No. Although a delay of 28 years is sufficient to trigger a full analysis of the Barker factors, in this case the balance of the factors weighs against a speedy trial violation. The defendant was confronted by family of the victim and shortly after fled the state. The State made more than 30 attempts to locate the defendant and execute the arrest warrant, and the State had an inaccurate birthdate supplied by the defendant’s family. Read opinion.
This case offers an example of what law enforcement should be doing to serve pending warrants. Rather than simply wait for the defendant to get picked up on traffic somewhere, the sheriff’s office made multiple attempts to serve the warrant when it was first issued and then continued to periodically research the warrant. After no success, they verified the information in the warrant and learned of alternative identifiers that led to the defendant’s arrest. The prosecutors then did a great job of working within the Barker v. Wingo factors to make a case that, even though 28 years had passed, the defendant’s rights were not violated. Unfortunately, it seems like many warrants simply sit in a file drawer for years without any love from a deputy.
Texas Attorney General Opinions
Does the repeal of 40 U.S.C. § 318 affect the authority the Legislature granted to Federal Protective Service officers under Code of Criminal Procedure art. 2.122(b)?
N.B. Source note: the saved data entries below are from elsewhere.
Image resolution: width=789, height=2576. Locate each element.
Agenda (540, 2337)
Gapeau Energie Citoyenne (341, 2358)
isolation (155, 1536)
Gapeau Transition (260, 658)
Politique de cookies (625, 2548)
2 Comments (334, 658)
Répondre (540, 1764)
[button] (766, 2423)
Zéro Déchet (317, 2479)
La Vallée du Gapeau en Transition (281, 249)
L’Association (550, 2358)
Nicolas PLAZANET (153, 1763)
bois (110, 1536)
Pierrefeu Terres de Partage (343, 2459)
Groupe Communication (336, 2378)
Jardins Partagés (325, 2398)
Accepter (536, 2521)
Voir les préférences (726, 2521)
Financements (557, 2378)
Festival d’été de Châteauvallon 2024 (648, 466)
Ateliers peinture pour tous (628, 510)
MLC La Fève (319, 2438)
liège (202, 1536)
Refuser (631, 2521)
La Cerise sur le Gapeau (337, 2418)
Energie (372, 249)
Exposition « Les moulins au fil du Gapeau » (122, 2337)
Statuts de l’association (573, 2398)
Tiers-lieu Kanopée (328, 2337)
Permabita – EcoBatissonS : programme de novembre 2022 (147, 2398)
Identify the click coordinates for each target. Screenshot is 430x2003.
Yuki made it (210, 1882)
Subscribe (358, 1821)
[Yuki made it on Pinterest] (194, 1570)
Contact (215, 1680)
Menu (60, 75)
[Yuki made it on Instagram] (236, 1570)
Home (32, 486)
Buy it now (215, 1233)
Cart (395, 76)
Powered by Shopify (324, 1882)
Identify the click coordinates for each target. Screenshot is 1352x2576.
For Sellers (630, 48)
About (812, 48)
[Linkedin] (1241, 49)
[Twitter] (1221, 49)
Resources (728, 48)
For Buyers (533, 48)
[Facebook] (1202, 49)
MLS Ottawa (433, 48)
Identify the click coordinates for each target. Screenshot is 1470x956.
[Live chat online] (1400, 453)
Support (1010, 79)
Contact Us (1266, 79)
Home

A court would likely conclude that the law enforcement authority granted by Code of Criminal Procedure art. 2.122(b) applies to officers and agents of the Federal Protective Service appointed under 40 U.S.C. § 1315. Read opinion.
This is a useful little opinion relying on the Texas Code Construction Act. This will come in handy for anyone facing a situation where the Legislature fails to update a statutory cross-reference to a federal or state statute that is repealed and codified elsewhere.
May the State obtain an arrest warrant without a hearing for a defendant previously released on pre-trial bond conditions if credible evidence exists he violated those conditions? Read request.